Start of Records to use

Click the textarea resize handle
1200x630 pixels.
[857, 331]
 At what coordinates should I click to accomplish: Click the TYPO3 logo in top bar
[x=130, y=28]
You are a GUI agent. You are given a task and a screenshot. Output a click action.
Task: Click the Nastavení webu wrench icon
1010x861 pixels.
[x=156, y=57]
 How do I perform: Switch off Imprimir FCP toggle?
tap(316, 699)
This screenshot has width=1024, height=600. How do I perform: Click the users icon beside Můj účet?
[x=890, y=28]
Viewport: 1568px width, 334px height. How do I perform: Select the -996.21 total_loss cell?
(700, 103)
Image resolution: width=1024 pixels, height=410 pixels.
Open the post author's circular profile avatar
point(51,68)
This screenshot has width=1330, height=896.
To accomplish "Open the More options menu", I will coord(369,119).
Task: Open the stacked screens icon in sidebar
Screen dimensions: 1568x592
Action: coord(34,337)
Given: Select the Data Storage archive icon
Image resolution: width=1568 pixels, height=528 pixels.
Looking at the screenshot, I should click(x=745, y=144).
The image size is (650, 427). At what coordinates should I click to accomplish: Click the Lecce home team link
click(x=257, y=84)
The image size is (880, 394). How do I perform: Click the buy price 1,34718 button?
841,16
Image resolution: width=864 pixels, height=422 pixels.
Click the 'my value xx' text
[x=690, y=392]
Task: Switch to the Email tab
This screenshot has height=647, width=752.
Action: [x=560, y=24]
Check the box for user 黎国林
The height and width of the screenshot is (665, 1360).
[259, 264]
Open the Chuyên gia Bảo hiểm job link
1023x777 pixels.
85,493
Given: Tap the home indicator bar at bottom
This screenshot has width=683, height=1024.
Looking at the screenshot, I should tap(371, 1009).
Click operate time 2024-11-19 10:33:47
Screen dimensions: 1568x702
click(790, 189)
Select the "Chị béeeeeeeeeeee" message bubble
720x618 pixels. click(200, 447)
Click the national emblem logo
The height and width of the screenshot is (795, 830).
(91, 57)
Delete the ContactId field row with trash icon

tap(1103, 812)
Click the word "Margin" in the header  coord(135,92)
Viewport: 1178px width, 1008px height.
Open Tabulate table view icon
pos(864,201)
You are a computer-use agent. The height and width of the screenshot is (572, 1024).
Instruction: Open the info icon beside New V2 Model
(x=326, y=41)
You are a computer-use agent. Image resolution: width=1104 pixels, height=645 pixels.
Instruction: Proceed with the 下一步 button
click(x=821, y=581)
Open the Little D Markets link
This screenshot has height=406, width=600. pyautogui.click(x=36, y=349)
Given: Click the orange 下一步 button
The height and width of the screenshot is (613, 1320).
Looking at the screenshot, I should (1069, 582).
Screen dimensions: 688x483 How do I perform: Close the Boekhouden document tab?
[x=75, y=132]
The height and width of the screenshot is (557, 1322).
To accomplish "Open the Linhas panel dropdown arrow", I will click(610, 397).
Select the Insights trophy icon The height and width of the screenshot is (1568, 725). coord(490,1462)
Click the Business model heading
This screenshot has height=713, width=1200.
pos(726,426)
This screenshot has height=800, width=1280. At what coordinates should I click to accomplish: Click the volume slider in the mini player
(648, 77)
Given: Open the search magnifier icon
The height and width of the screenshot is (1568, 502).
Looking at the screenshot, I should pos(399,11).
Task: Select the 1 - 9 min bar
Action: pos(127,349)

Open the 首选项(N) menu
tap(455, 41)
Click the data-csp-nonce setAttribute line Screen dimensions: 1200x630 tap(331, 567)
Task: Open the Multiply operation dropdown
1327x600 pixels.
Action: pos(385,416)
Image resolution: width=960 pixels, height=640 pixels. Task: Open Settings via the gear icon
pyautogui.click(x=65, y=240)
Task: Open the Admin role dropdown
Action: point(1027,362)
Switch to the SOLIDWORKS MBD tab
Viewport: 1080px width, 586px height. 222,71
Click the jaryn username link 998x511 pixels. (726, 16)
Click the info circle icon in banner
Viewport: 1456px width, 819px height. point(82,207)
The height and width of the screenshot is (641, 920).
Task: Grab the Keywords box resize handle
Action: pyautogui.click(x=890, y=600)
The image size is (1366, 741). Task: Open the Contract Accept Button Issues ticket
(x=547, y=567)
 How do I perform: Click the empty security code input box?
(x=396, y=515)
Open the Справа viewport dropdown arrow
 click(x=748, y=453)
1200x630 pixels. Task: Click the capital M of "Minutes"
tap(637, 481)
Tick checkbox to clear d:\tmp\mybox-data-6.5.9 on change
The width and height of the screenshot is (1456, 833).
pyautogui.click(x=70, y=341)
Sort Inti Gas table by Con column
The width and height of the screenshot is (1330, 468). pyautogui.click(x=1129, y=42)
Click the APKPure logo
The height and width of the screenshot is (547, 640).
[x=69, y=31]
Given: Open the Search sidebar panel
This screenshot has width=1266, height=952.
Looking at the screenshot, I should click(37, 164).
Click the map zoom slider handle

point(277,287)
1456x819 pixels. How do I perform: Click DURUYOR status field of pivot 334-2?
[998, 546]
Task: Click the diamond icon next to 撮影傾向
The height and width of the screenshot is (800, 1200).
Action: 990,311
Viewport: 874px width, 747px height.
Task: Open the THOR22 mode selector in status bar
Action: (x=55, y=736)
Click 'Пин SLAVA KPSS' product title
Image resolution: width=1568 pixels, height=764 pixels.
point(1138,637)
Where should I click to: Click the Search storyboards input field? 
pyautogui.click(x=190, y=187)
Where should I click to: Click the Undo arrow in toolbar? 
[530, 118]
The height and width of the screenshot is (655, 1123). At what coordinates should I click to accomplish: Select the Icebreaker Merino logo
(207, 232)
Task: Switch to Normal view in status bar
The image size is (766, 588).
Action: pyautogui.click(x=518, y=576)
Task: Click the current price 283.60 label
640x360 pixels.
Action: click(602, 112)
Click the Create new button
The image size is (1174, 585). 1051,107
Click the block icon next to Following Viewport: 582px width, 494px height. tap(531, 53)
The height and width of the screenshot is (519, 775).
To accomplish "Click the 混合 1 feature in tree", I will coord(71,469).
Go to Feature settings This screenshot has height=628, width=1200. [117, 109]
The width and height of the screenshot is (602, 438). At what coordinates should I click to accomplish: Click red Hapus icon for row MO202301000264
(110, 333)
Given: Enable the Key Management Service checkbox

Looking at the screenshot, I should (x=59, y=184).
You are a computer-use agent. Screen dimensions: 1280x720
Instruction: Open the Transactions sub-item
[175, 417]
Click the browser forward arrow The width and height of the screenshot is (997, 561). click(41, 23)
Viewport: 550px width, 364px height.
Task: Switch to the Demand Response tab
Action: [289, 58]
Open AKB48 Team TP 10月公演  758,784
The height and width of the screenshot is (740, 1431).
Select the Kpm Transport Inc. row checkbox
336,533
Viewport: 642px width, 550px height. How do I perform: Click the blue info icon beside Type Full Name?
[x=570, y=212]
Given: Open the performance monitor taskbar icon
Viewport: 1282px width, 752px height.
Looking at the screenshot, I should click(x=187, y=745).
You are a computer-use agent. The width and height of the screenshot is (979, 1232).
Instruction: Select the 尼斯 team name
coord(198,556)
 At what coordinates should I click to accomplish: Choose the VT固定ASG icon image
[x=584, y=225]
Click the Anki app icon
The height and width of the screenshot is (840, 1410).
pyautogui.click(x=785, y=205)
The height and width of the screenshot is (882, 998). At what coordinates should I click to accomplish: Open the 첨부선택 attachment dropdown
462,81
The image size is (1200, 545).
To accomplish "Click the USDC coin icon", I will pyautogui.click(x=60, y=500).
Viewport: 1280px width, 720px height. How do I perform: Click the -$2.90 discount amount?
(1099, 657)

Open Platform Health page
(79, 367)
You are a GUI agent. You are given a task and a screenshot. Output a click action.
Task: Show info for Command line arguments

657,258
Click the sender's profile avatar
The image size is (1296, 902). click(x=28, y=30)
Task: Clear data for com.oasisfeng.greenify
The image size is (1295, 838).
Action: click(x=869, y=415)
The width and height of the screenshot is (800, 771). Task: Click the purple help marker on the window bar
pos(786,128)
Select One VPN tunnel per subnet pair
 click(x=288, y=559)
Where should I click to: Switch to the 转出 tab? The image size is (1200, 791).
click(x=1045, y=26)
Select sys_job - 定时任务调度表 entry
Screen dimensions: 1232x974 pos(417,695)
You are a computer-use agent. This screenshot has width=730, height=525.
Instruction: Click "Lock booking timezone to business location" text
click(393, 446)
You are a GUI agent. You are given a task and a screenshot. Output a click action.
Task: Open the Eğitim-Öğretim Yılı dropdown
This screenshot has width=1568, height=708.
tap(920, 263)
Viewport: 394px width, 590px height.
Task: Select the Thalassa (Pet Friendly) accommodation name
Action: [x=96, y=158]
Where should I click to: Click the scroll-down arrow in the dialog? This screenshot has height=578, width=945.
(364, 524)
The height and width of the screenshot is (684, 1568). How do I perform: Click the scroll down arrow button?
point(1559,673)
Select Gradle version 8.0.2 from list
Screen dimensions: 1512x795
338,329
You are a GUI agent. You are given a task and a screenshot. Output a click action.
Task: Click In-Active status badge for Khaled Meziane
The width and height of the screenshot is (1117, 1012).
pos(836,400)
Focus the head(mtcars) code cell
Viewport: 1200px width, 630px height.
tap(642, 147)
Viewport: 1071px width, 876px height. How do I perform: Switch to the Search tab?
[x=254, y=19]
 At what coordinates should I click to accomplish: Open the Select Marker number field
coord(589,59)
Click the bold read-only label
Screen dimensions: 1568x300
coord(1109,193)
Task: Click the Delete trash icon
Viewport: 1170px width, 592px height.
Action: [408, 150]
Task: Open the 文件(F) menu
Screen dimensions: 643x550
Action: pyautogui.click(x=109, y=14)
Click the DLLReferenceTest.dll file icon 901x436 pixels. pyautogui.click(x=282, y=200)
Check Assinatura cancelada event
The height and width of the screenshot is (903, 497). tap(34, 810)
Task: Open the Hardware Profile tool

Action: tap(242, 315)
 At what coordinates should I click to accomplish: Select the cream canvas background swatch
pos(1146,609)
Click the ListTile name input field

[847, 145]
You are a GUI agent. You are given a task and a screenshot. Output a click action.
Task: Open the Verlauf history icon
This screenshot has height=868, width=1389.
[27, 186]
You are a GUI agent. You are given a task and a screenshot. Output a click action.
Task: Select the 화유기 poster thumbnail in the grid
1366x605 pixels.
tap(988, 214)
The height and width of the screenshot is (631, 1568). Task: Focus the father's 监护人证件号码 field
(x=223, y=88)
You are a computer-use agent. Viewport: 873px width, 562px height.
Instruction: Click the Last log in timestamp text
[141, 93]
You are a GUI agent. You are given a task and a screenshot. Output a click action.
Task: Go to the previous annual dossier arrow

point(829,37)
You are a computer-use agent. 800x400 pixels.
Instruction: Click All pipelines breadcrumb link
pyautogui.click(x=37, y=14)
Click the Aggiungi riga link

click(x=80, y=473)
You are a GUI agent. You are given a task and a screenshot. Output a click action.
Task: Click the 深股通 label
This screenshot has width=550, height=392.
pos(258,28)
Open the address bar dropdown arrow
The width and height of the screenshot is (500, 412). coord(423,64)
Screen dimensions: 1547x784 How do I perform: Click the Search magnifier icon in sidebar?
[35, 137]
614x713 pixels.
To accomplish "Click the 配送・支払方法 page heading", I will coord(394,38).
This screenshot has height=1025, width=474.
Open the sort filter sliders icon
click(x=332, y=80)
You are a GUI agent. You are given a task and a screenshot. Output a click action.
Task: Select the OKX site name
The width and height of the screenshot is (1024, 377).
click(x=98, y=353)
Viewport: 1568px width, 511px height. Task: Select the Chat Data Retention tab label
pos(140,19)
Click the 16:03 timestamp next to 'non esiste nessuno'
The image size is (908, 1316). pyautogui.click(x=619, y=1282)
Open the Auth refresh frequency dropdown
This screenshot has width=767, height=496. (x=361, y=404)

End of Records to use

Task objective →
Above are the records; from them, give again exactly the lines from the one containing "Sort Inti Gas table by Con column" through the one containing "Given: Open the Search sidebar panel", both included.

Result →
Sort Inti Gas table by Con column
The width and height of the screenshot is (1330, 468). pyautogui.click(x=1129, y=42)
Click the APKPure logo
The height and width of the screenshot is (547, 640).
[x=69, y=31]
Given: Open the Search sidebar panel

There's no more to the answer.